[[ Given entries, beginning ]]

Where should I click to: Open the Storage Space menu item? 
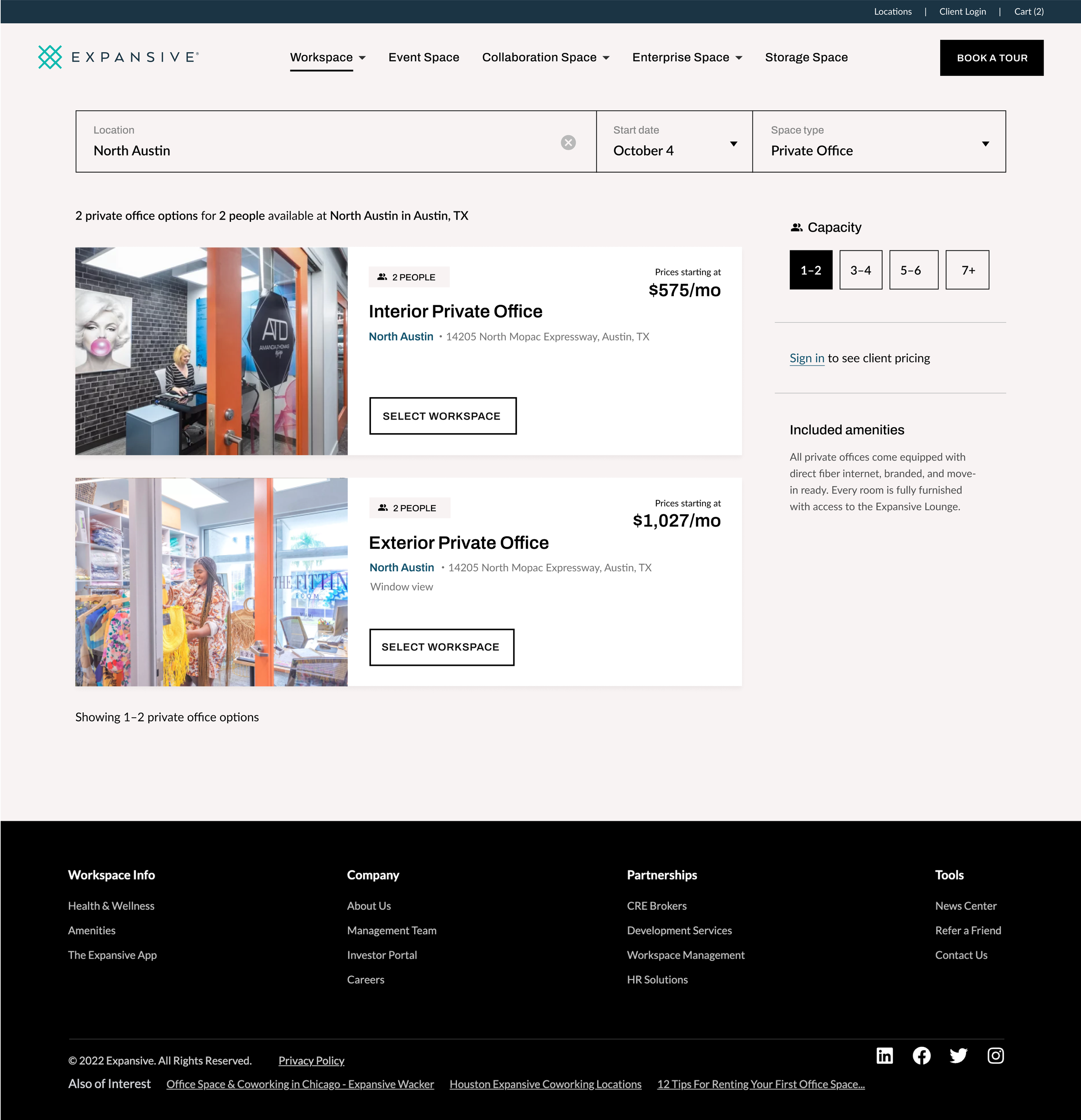pyautogui.click(x=806, y=57)
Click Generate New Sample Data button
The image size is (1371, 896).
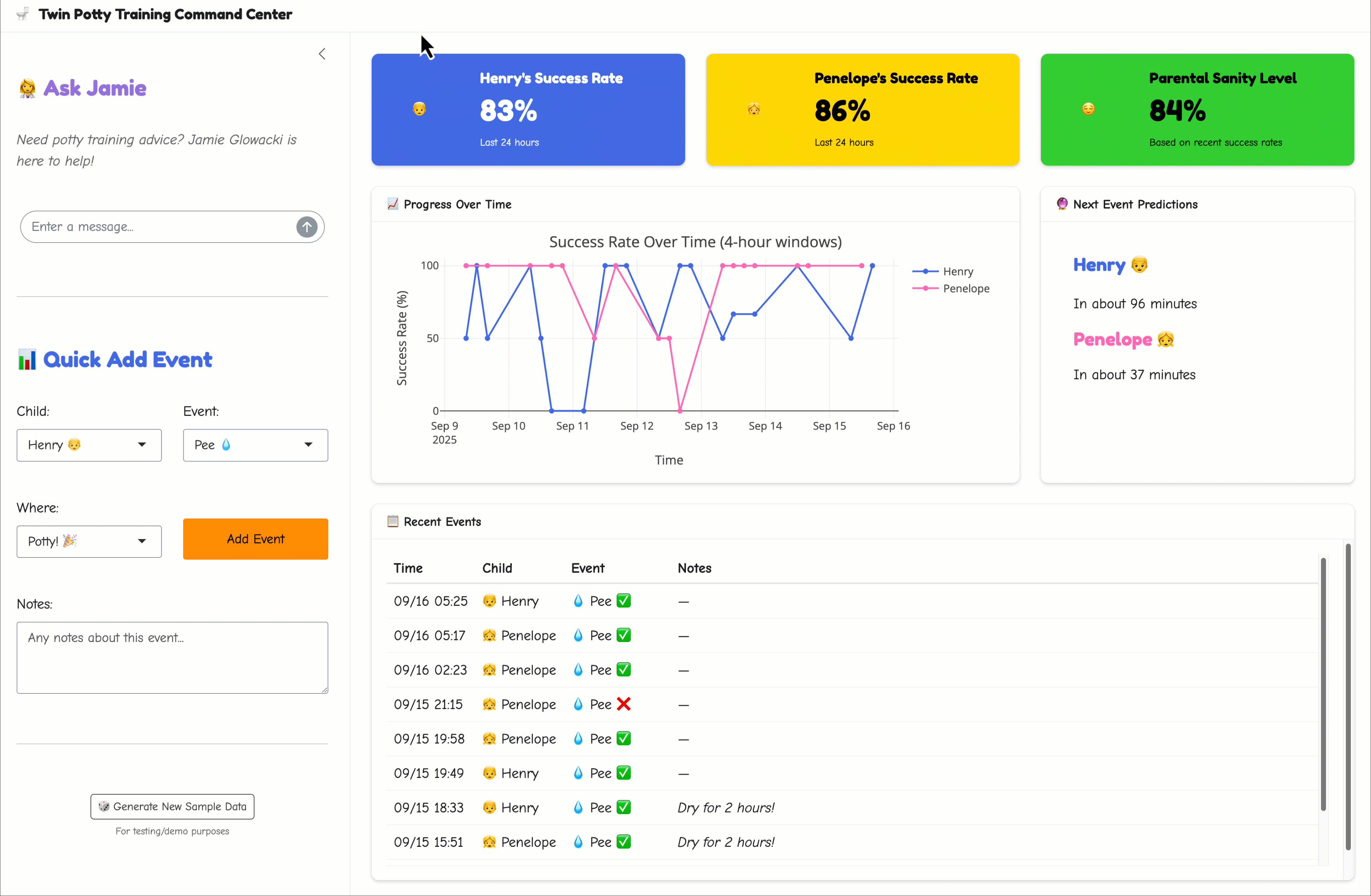coord(172,807)
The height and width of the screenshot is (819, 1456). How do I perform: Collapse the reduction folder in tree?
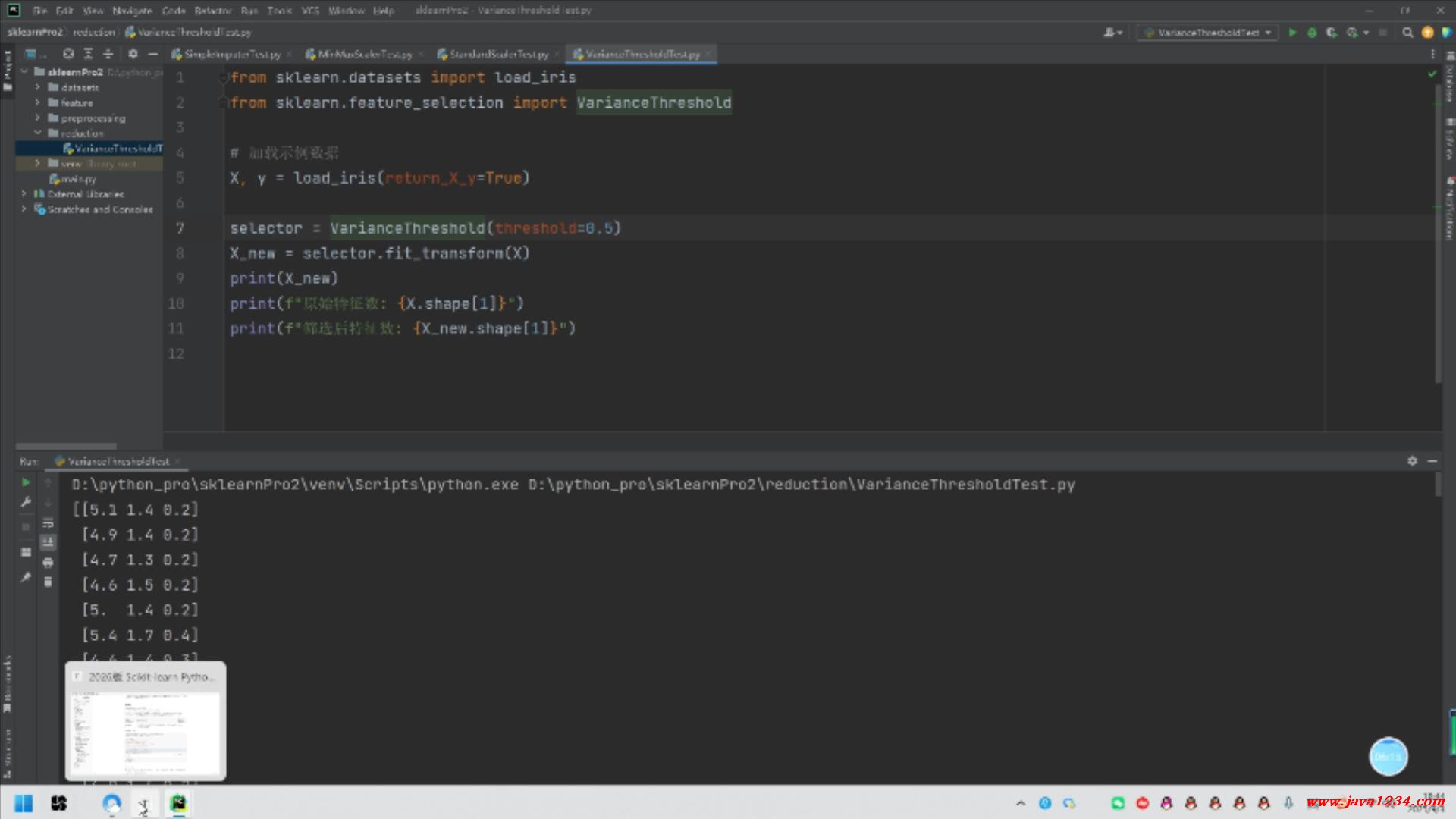click(37, 133)
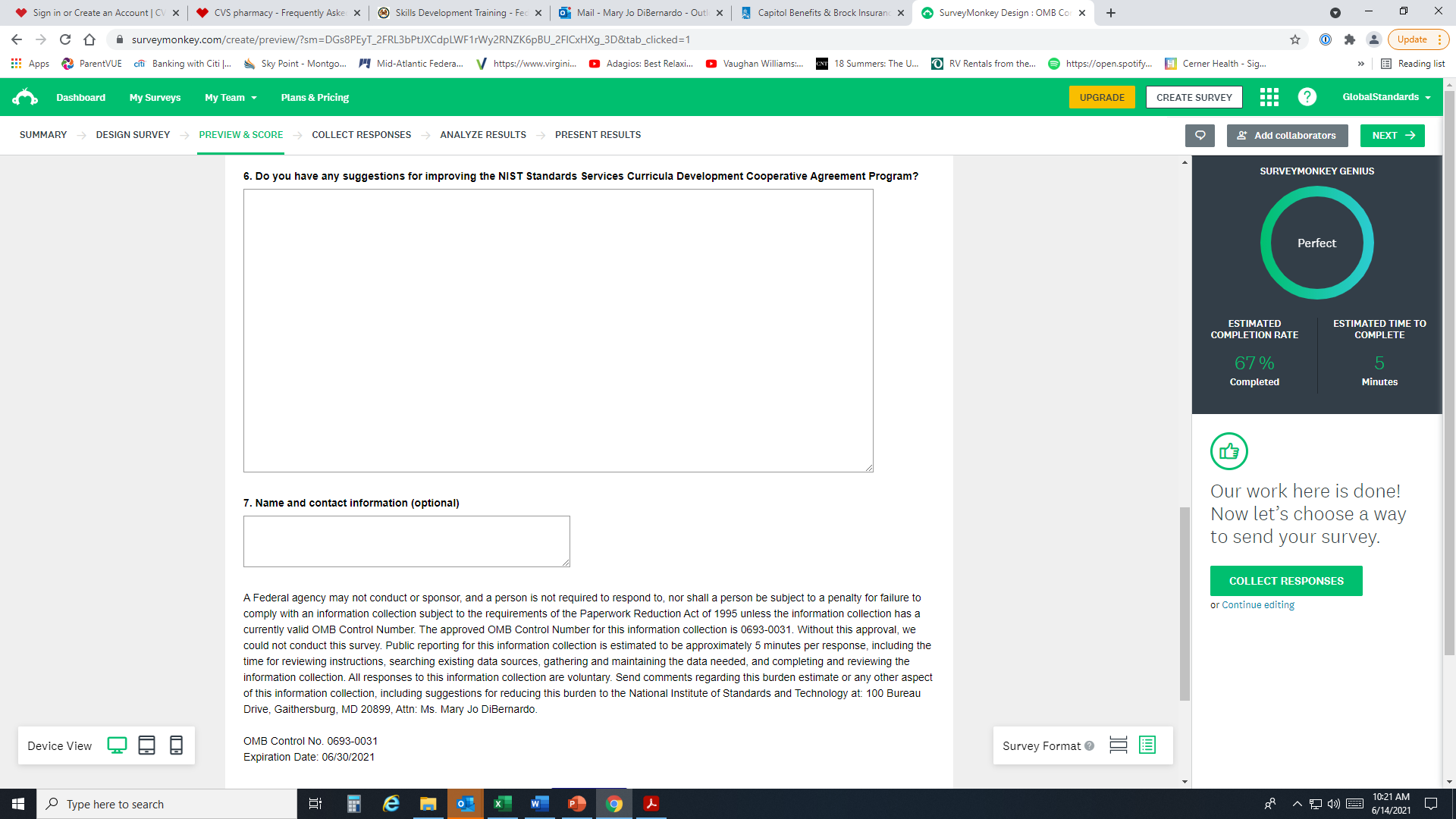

[[ Given entries, end ]]

**Try it:** The answer must be an exact restatement of all the records, with no pictures included.

**Solution to the problem:**
Where should I click to: Open the Storage Space menu item? 
pyautogui.click(x=806, y=57)
Click Generate New Sample Data button
The image size is (1371, 896).
coord(172,807)
The height and width of the screenshot is (819, 1456). How do I perform: Collapse the reduction folder in tree?
click(37, 133)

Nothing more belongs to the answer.